Trump Raises Millions for 2020 Re-election Bid
President Trump is raising money toward a bid for a second term earlier than any incumbent president in recent history, pulling in tens of millions of dollars in the months after his election and through his inauguration.
Reports filed with the Federal Election Commission on Friday showed that Mr. Trump’s campaign brought in $7.1 million during the first three months of 2017, on top of over $23 million raised with the Republican Party. By contrast, President Barack Obama and the Democratic National Committee brought in a total of about $15 million during the first three months of his first term in 2009.
A vast majority of Mr. Trump’s donors gave small amounts, and relatively little came in large checks from wealthy Republican benefactors. That suggests that Mr. Trump is relying heavily on the grass-roots donors who provided much of the cash — aside from his own fortune — he used for his campaign.
Mr. Trump’s campaign committee spent $6.3 million from January through March, including $1.2 million on merchandise and “Make America Great Again” hats, sales of which helped his fund-raising.

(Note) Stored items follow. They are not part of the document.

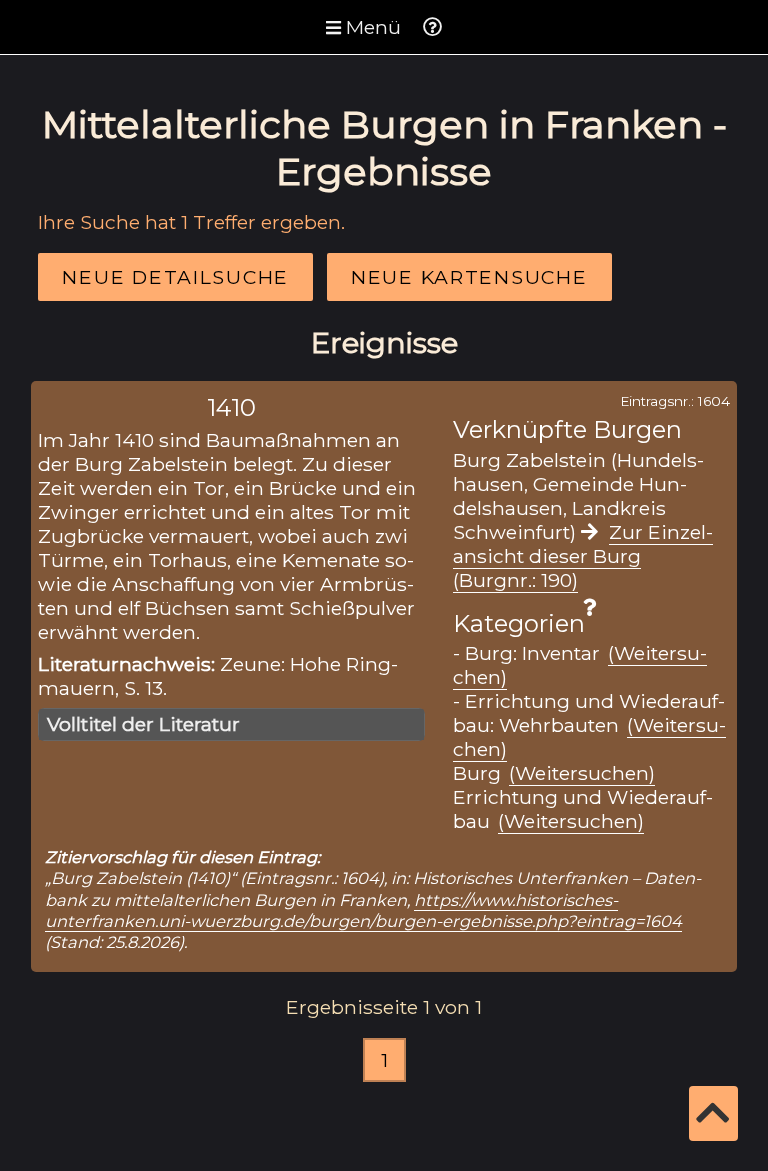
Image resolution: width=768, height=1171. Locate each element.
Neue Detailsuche (175, 277)
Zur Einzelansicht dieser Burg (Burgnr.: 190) (582, 556)
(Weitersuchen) (582, 773)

As it did during the presidential race, Mr. Trump’s campaign also spent significantly on Trump properties. Trump Tower in Manhattan, where the campaign is based, collected $300,000 in rent. At least another $25,000 went to other properties, including Mr. Trump’s hotel in Las Vegas and a golf course he owns in Florida. Such transactions are legal, and required to ensure he pays fair market rate for campaign costs.
The campaign disbursed tens of thousands of dollars to a firm owned by Mr. Trump’s chief strategist Stephen K. Bannon. The bill was for “administrative assistant/secretarial” services.
Meredith McGehee, the policy chief at the government reform policy group Issue One, said that Mr. Trump’s early fund-raising showed there were few downsides to seeking donations so early in his presidency. Mr. Trump lacks the campaign infrastructure of past presidents and needs to build a foundation of support ahead of an expected fund-raising push by Democrats, she said.
“They know the Democrats are already raising a lot of money by people who may not have liked Hillary or were not engaged, but have become engaged because of their reaction to the president,” Ms. McGehee said.
Ms. McGehee also noted that Mr. Trump had more control over rallies run by his re-election campaign, as they allow him to make sure crowds are full of his supporters. The president held his first campaign rally, in an airplane hangar in Florida, about four weeks after taking office.
Mr. Trump filed for the 2020 race the day of his inauguration. Filing quickly allowed him to continue to raise money and tap the small donors whose enthusiasm was critical to his campaign, with a heavy dose of email blasts and requests for help against the proverbial Washington establishment.
The Trump campaign has been hawking the hats and other collectibles to members of its email list, at campaign events and at Trump Tower, where the iconic red version of his hat was sold out on Friday.
“It’s the same story of a president who has chosen not to disentangle himself from his business interests,” Ms. McGehee said.